Arlington County is explaining changes to the cost estimate for the Long Bridge Park Aquatic and Fitness Center, following the news that costs are expected to be higher than anticipated.
The aquatics center, scheduled to open in the summer of 2016, had been projected to have an annual operating deficit of $1 million to $1.3 million. That number has been upped to $4.3 million. But Department of Parks and Recreation Director Jane Rudolph said in a statement that comparing those numbers is not comparing “apples to apples.”
Rudolph explained that the original numbers published in the 2012 Capital Improvement Plan were in “2012 numbers,” whereas the new estimate is adjusted for inflation with “2020 numbers.” The statement reads, in part, “The 2012 tax support number — of $1.1 to $1.4 million if presented at a 2020 level would range from $1.4 million to $1.9 million. The 2020 tax support number presented in the November 2013 revenue and expense forecast ($4.3 million) was at the maximum of the range (as it should have been). The apples to apples increase in estimates is $2.4 million.”
In her statement, Rudolph lists the following factors as reasons for the increase:
- “Once we had final design drawings for the facility, we were able to more fully develop the aquatics program and determine the appropriate level of lifeguards to meet safety sightlines for maximum utilization of the four pool areas while maintaining industry standards. As a result, the estimated cost of lifeguards increased.”
- “The current projections assume full staffing by maintenance during each hour of pool operation. We are not sure that this will be the final approach. This added considerable cost.”
- “The projected revenue in the November estimate is less than that included in the 2012 CIP. We have researched similar facilities, looked at the attendance data, and came to a conservative approach to our revenue projections for membership, daily passes, and rentals.
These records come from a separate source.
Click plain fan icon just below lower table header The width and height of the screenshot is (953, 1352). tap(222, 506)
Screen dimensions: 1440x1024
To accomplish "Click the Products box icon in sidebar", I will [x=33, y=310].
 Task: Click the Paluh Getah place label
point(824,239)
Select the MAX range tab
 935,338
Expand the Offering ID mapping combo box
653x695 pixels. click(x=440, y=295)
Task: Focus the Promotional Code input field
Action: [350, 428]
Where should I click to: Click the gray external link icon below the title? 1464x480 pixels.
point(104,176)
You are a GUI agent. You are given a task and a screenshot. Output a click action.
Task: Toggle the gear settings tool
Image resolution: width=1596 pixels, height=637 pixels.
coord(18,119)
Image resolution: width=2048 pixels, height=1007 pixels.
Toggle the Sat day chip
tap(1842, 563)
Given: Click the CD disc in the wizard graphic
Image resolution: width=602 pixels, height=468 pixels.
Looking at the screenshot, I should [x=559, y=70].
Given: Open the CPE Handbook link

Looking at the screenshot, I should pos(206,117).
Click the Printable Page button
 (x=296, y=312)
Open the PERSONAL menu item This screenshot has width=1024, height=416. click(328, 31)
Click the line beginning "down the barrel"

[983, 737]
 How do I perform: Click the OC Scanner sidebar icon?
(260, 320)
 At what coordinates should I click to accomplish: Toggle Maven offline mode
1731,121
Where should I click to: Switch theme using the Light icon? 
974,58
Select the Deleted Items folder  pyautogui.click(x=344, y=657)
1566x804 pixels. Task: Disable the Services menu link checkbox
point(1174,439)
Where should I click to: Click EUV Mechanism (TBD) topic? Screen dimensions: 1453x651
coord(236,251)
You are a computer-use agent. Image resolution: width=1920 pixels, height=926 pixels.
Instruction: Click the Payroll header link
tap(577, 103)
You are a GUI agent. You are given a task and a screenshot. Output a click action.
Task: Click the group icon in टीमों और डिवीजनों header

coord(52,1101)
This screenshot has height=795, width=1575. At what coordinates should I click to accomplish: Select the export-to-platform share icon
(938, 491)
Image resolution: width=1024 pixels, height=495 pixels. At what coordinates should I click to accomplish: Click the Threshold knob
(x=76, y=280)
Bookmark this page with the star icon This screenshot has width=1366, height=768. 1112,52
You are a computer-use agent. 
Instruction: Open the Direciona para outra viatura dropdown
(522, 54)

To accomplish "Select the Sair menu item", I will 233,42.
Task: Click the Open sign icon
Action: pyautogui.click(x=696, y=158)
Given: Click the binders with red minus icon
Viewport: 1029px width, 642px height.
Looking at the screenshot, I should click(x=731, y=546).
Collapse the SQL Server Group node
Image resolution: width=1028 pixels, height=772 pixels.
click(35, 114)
We hope that this strategy enables us to be pleasantly surprised when we open our doors to the community.”
The county plans to continue reviewing the costs and service levels for the facility over the next two years. The tax support estimates cover costs both for the indoor aquatic and fitness center and for the eight acres of new outdoor parkland.
“Remember, these are projections for a given point in time and the numbers will still be refined,” said Rudolph. “I do want to reiterate that the numbers published in November are a forecast. We will continue to refine our programming and scrub our numbers to ensure that we operate the facility at its most cost-efficient level while still providing a high quality experience for our patrons.”
So far, none of the bond funds authorized for the facility by voters in 2012 have been spent. In early 2014, the County Board is expected to be presented with a more refined range of operating budgets and a request to award a contract.
The facility is expected to take four years to “realize its full expenses and revenues” after it opens in 2016.